India’s evolving real estate investment landscape is set to widen further as a small and medium real estate investment trust (SM REIT) moves closer to public markets with a new commercial office offering. Property Share Investment Trust has submitted draft documents for a fresh public issue linked to a fully leased office asset in Ahmedabad, signalling growing institutional appetite for fractional, income-generating commercial property exposure beyond metro cities.

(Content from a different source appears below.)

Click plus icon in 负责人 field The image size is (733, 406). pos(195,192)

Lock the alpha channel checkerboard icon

The proposed issue, sized at approximately Rs 245 crore, relates to a new scheme backed by a single Grade A+ office development located within a prominent business district of Ahmedabad. Regulatory filings indicate that the offer will consist entirely of newly issued units, with proceeds earmarked for asset acquisition and associated expenses rather than promoter exits. Market participants view this structure as reinforcing alignment between investors and long-term asset performance. The underlying property spans more than 2 lakh square feet of built-up area and is currently fully occupied. Tenant composition includes multiple managed-office operators alongside a global telecommunications company, providing a diversified rental profile. Analysts tracking SM REITs note that such tenancy reduces concentration risk while offering exposure to India’s expanding flexible workspace sector, which continues to benefit from enterprise demand and decentralised office strategies. What sets this listing apart is its geographic focus. While India’s listed REIT market has historically concentrated on Mumbai, Bengaluru and Delhi NCR, this asset is located in Ahmedabad an urban centre increasingly attracting technology services, manufacturing-linked offices and back-office operations. Urban economists point out that tier-two cities with improving infrastructure and lower occupancy costs are emerging as sustainable alternatives for commercial expansion, easing pressure on larger metros.

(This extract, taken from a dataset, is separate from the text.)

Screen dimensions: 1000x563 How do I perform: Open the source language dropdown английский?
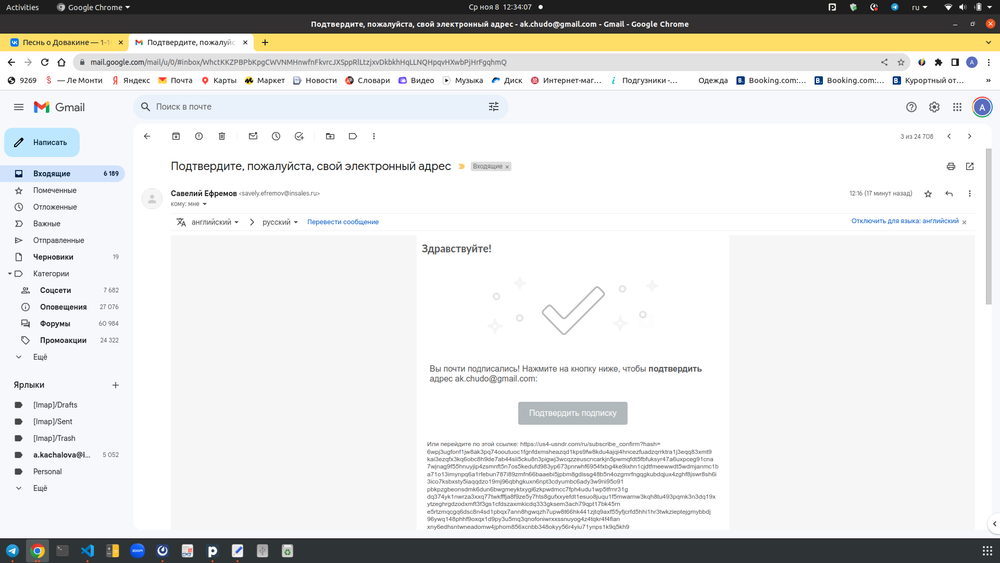(x=215, y=222)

Financial projections shared in public disclosures indicate a stabilised yield in the high single digits over the medium term. While such estimates remain subject to market conditions, analysts argue that SM REITs offer a transparent mechanism for retail and smaller institutional investors to access commercial real estate returns without direct ownership complexities. However, they caution that investors must assess lease tenures, tenant credit quality and local market absorption carefully. From an urban development perspective, the transaction reflects a broader shift towards formalising commercial real estate ownership. By bringing operational office assets into regulated investment vehicles, cities benefit from improved disclosure, governance standards and longer-term capital stewardship. Sustainability specialists add that institutional ownership can also accelerate adoption of energy-efficient retrofits, digital building management systems and lower-carbon operations. The proposed listing is expected to take place on a domestic stock exchange, subject to regulatory approvals. Market intermediaries involved in the issue include a domestic investment bank as lead manager and a listed financial services firm as registrar.
As India’s real estate capital markets mature, SM REITs are emerging as a bridge between private property ownership and public investment. For cities like Ahmedabad, this model could channel patient capital into high-quality office infrastructure while supporting more balanced, regionally distributed urban growth.